Mathimaran first confronts Devasagayam, who commits suicide, but not before admitting his role in the scam and giving detailed information about it. He then decides to confront Durai and get him arrested, but the problem is that there is not enough evidence against Durai except Devasagayam's word, and Devasagayam is dead. He tries to get more information about Durai's role in the scam incognito. Unfortunately, Durai soon finds out that Mathimaran is after him, and a cat-and-mouse game begins. In the process, Mathimaran is suspended from duty, as the police commissioner is close to Durai. Undaunted, he exposes the scam and Durai's involvement to the media, but Durai wriggles out of arrest.

Mathimaran decides to finish off Durai to end the scam once and for all. He creates a ruckus during a felicitation function for Durai. In the chaos that ensues, he shoots Durai and gives him the same treatment that had been meted out to the North Indian workers: administering carbon monoxide to him and then harvesting his organs after he is declared brain dead. Durai's death is covered up as a terrorist attack. Mathimaran is eventually promoted to Inspector in reward for his efforts in thwarting the organ donation scam. He also gets accepted by Divya's family, despite being a police officer, and marries Divya.

== Production ==

After the success of Ethir Neechal (2013), it was announced that the same team including producer Dhanush, director R. S. Durai Senthilkumar and actor Sivakarthikeyan would collaborate for another venture. The film was initially titled Taana, and when asked about whether the film would undergo a name change, Sivakarthikeyan clarified that the production unit was thinking of various possibilities and that if a suitable title did not come up, Taana would be retained. However, it was changed to Kaaki Sattai, after a 1985 film. The producers of the 1985 film were approached to obtain the rights for the title.

Senthilkumar revealed that he had written the script keeping Dhanush in mind while working as an assistant director for Aadukalam (2011). He narrated the script to Dhanush but failed to materialise; after Sivakarthikeyan was cast, he tweaked the script to suit Sivakarthikeyan's comic timing. Sri Divya, who last paired with Sivakarthikeyan in Varuthapadatha Valibar Sangam (2013), was again selected as the lead actress. She interacted with nurses to prepare for her role of a nurse. Vinu Damodar, a Koothu-P-Pattarai actor, was selected to play a small but significant role, making his film debut. Manobala was selected to play a supporting role, in his first collaboration with Sivakarthikeyan.
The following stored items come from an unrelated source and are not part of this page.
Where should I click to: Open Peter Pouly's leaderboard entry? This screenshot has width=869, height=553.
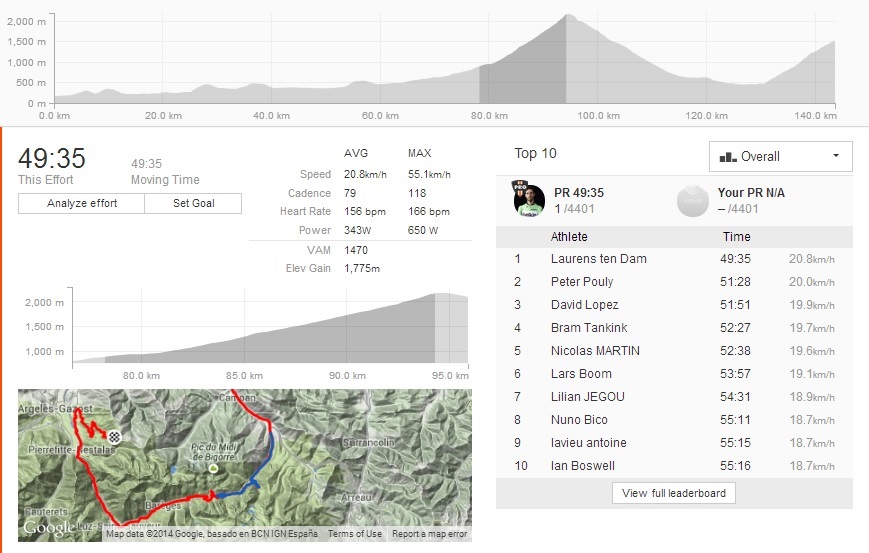[x=582, y=282]
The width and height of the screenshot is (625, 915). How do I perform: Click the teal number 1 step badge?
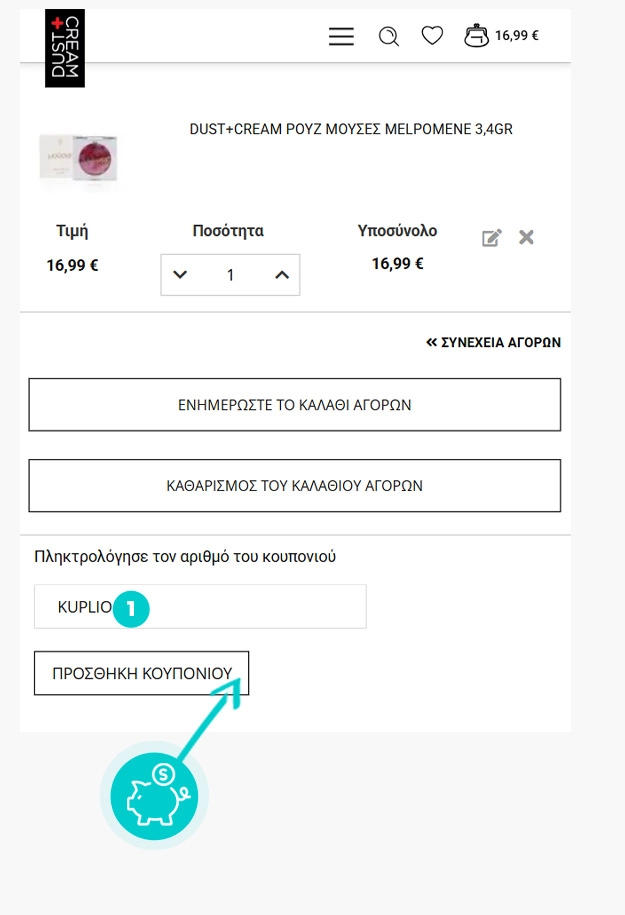tap(131, 607)
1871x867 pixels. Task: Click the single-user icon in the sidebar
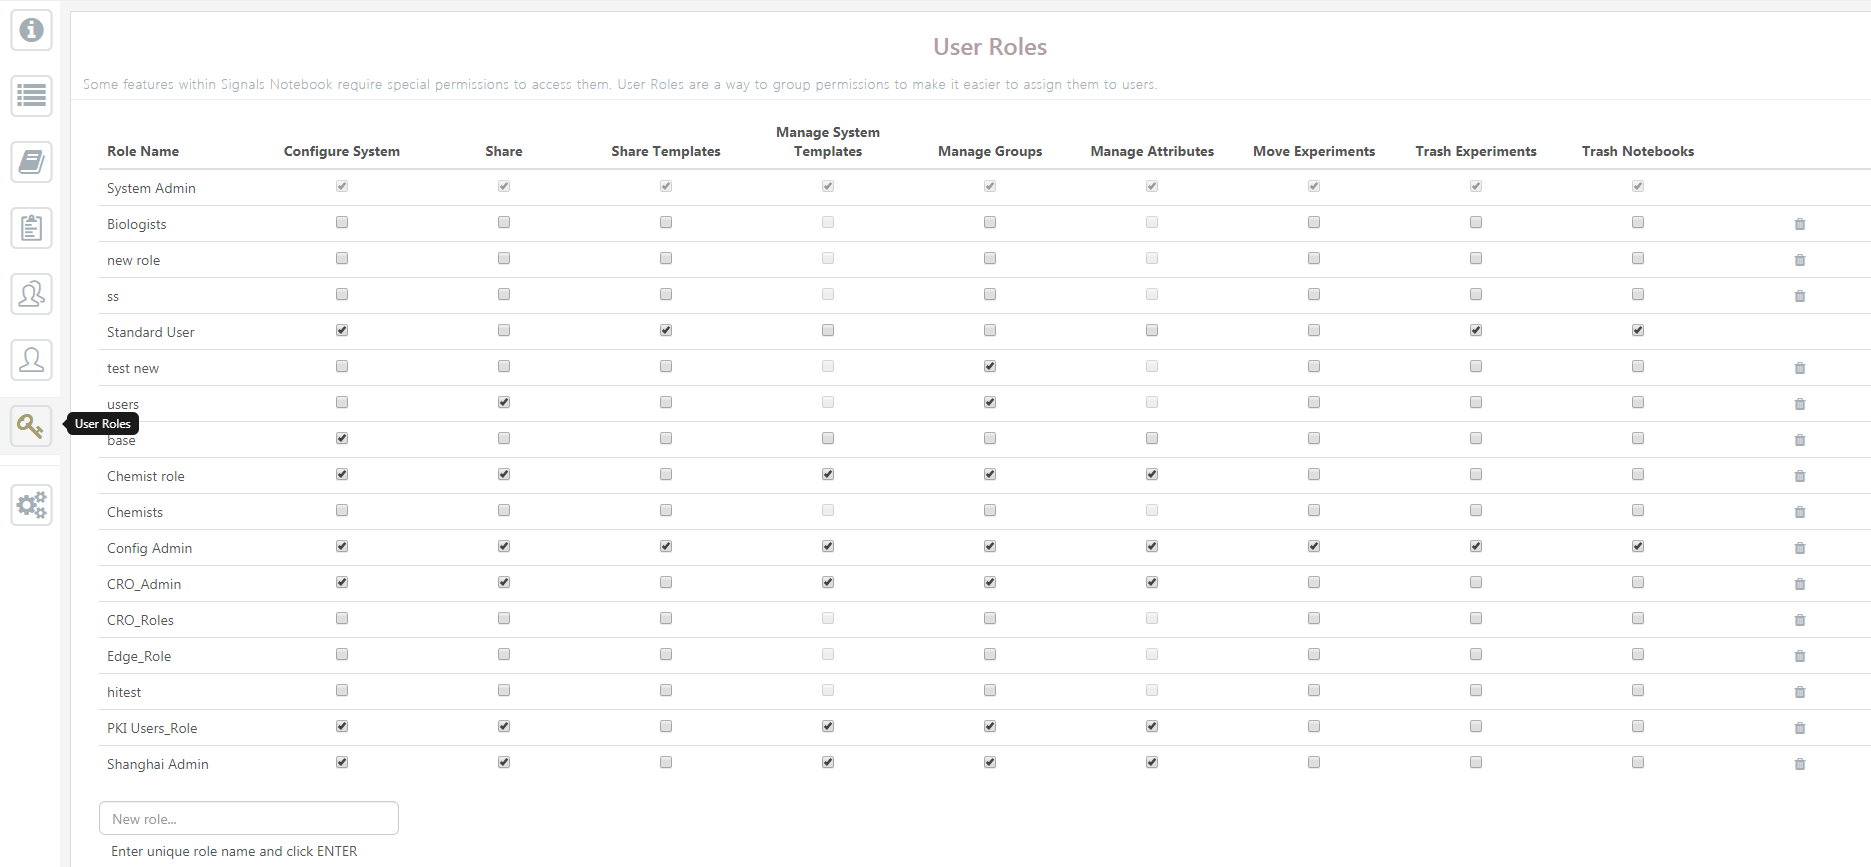pyautogui.click(x=31, y=360)
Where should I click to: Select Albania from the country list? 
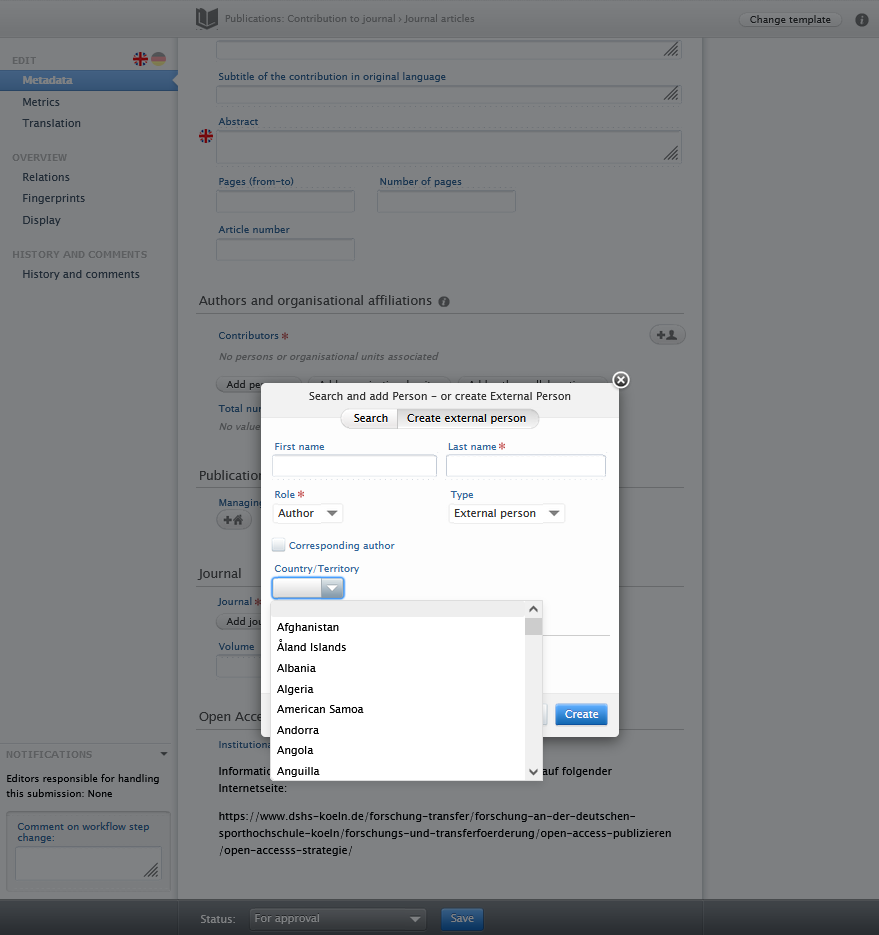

Sivakarthikeyan said the film would, in contrast to the films of modern Tamil action heroes, feature realistic stunt sequences. Principal photography began on 6 March 2014 at Pammal. By May 2014, the film completed 12 days shooting in an apartment in and around Chennai. By June 2014, significant portions had been completed, and some sequences were shot at Binny Mills. In September 2014, filming took place in Norway. Filming wrapped later the same month.

== Music ==
Anirudh Ravichander composed the soundtrack. The song "I'm So Cool" is Sivakarthikeyan's third attempt at singing, after the title track of Varuthapadatha Valibar Sangam (2013) and "Royapuram Peter" from Maan Karate (2014). The audio rights are held by Wunderbar Studios, while Divo is the digital partner. Before the album was launched on 12 December 2014 at the Radio Mirchi FM station, the official track list was unveiled a few days earlier. Post the album's release, on 23 January 2015, an instrumental track titled "The Mathimaran Instinct" was released through Anirudh's YouTube channel. Reviewing the album, Karthik of Milliblog stated "Anirudh's music is now getting into a signature style – that's not entirely comforting".

Track listing
| No. | Title | Lyrics | Singer(s) | Length |
|---|---|---|---|---|
| 1. | "Kaaki Sattai" (Title Track) | Na. Muthukumar | Vishal Dadlani | 3:43 |
| 2. | "Kadhal Kan Kattudhe" | Yugabharathi | Anirudh Ravichander, Shakthisree Gopalan | 4:16 |
| 3. | "The Trooper" (Theme) | — | Instrumental | 0:55 |
| 4. | "I'm So Cool" | Arunraja Kamaraj | Anirudh Ravichander, Sivakarthikeyan | 3:49 |
| 5. | "Kaaki Sattai" (Theme) | — | — | 0:47 |
| 6. | "Kattikida" | Anthony Daasan | Anthony Daasan, M. M. Manasi, Durga, Anitha Karthikeyan | 4:27 |
| 7. | "Shake That" | Arunraja Kamaraj, Brodha V | Anirudh Ravichander, Brodha V | 3:03 |
| 8. | "The Mathimaran Instinct" (Theme) | — | — | 1:24 |
| Total length: |  |  |  | 23:25 |

== Release ==
Kaaki Sattai was released in theatres on 27 February 2015. It was distributed by Escape Artists Motion Pictures.

== Reception ==
=== Box office ===

In its first four days, the film grossed ₹156 million in Tamil Nadu, described by IANS as the "biggest opening" for a Sivakarthikeyan film to that point.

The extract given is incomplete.